■ TASK A
In the passage on the teen nutrition workshop, reproduce word for word the portion that starts with "A 4-week nutrition" and runs through "change dietary habits.".
■ TASK B
Translate into Spanish this sentence from the passage on the teen nutrition workshop: "Adolescence is a period of profound physical, social, and psychological development."

A 4-week nutrition workshop series for pregnant and parenting teens was developed and pilot-tested with four groups of teens (n=60); 10 teens served as the control. Evaluation methods consisted of pre/post knowledge tests, skill/behavior checklists, and 24-hour food recalls. Mean knowledge score increased significantly (p < 0.001) from 58% pre-workshop to 87% post-workshop compared to no change in the control group. further, 87% of participants reported nutrition-related improvements in skills/behaviors. despite this, no significant improvement in self-reported dietary intake was seen. observed barriers to dietary change included lack of control over food purchasing and preparation and lack of readiness to change dietary habits.

Darcy Owen
Clinical Dietitian
Barbara Davis Center for Juvenile Diabetes
Denver, Colorado

Patricia Kendall
Professor and Food and Nutrition Extension Specialist
Internet Address: kendall@cahs.colostate.edu

Karen Wilken
EFNEP Coordinator
Food and Nutrition Extension Specialist
Department of Food Science and Human Nutrition
Colorado State University
Fort Collins, Colorado

Adolescence is a period of profound physical, social, and psychological development. Coupling pregnancy and parenthood with this stage of growth can put both the mother and child at health and behavioral risk (Flanagan, McGath, Meyer, & Coll, 1995). Due to the biological changes occurring during adolescence and pregnancy, nutritional requirements increase. Unfortunately, when needs are highest, many teens are dieting, skipping meals, snacking, consuming fast foods, and performing other poor dietary habits (Gutierrez & King, 1993). Research has shown that some of the nutrients most needed during this period, for example, energy, calcium and iron, are also the ones most lacking in the teens' diets (Sargent, Schulken, Kemper, & Hussey, 1994). Providing school or community-based nutrition education for pregnant and parenting teens may be one way to help improve the dietary intake of the teen and her child.

According to Story & Resnick (1986), interventions that focus on the environment, behavior, and personality of the teen will have a better chance of making a positive impact. Thus, to be effective, nutrition interventions for teens should consider the environment (school, home) of the teen, teach teens skills and behaviors through active participation, foster the development of an internal locus of control and help build the confidence necessary to make dietary changes. With these components in mind, we sought to locate and/or adapt a nutrition education curriculum for pregnant and parenting teens for use in a joint project between the Special Supplemental Nutrition Program for Women, Infants, and Children (WIC) and Colorado State University Cooperative Extension (CE).

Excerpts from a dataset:
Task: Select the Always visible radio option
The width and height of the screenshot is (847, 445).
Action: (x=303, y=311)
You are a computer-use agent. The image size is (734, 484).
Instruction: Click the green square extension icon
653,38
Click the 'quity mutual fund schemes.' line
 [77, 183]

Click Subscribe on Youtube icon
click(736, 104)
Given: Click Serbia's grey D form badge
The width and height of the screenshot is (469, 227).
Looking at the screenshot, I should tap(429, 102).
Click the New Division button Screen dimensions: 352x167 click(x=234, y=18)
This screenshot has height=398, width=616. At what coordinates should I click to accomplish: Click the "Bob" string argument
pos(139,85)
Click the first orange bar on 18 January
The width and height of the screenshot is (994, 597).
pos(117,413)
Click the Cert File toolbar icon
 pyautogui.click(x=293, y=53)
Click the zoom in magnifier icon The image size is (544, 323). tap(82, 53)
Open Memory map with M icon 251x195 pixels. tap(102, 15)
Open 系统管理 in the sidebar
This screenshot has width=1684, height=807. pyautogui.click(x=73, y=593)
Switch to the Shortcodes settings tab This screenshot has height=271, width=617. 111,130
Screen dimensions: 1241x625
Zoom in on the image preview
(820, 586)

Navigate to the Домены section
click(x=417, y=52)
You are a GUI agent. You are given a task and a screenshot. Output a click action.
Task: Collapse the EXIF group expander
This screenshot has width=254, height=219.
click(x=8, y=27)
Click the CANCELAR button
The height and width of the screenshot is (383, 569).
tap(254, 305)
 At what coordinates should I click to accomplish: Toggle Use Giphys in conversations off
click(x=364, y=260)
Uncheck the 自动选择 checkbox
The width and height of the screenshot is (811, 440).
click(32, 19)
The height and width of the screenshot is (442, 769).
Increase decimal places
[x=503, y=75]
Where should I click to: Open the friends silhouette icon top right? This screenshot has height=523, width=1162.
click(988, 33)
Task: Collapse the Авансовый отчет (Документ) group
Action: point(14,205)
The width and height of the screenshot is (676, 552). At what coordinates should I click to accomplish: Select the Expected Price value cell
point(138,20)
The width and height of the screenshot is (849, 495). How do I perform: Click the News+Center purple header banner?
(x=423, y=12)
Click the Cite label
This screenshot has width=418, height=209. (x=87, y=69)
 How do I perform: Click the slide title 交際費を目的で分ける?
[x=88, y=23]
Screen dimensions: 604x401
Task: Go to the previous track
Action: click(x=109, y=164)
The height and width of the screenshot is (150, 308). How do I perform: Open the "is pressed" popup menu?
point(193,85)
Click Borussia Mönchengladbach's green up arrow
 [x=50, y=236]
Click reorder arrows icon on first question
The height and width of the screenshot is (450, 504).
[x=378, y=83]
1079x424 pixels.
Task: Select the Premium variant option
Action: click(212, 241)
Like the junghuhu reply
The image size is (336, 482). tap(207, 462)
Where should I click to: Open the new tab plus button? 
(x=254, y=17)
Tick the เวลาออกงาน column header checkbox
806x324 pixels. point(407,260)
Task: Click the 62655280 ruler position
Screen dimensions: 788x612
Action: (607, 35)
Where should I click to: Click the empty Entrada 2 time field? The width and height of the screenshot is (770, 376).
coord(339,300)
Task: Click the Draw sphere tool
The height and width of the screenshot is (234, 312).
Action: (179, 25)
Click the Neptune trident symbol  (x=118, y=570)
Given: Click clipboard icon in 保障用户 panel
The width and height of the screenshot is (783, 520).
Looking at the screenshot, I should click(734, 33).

■ EXPECTED OUTPUT A
A 4-week nutrition workshop series for pregnant and parenting teens was developed and pilot-tested with four groups of teens (n=60); 10 teens served as the control. Evaluation methods consisted of pre/post knowledge tests, skill/behavior checklists, and 24-hour food recalls. Mean knowledge score increased significantly (p < 0.001) from 58% pre-workshop to 87% post-workshop compared to no change in the control group. further, 87% of participants reported nutrition-related improvements in skills/behaviors. despite this, no significant improvement in self-reported dietary intake was seen. observed barriers to dietary change included lack of control over food purchasing and preparation and lack of readiness to change dietary habits.

■ EXPECTED OUTPUT B
La adolescencia es un período de profundo desarrollo físico, social y psicológico.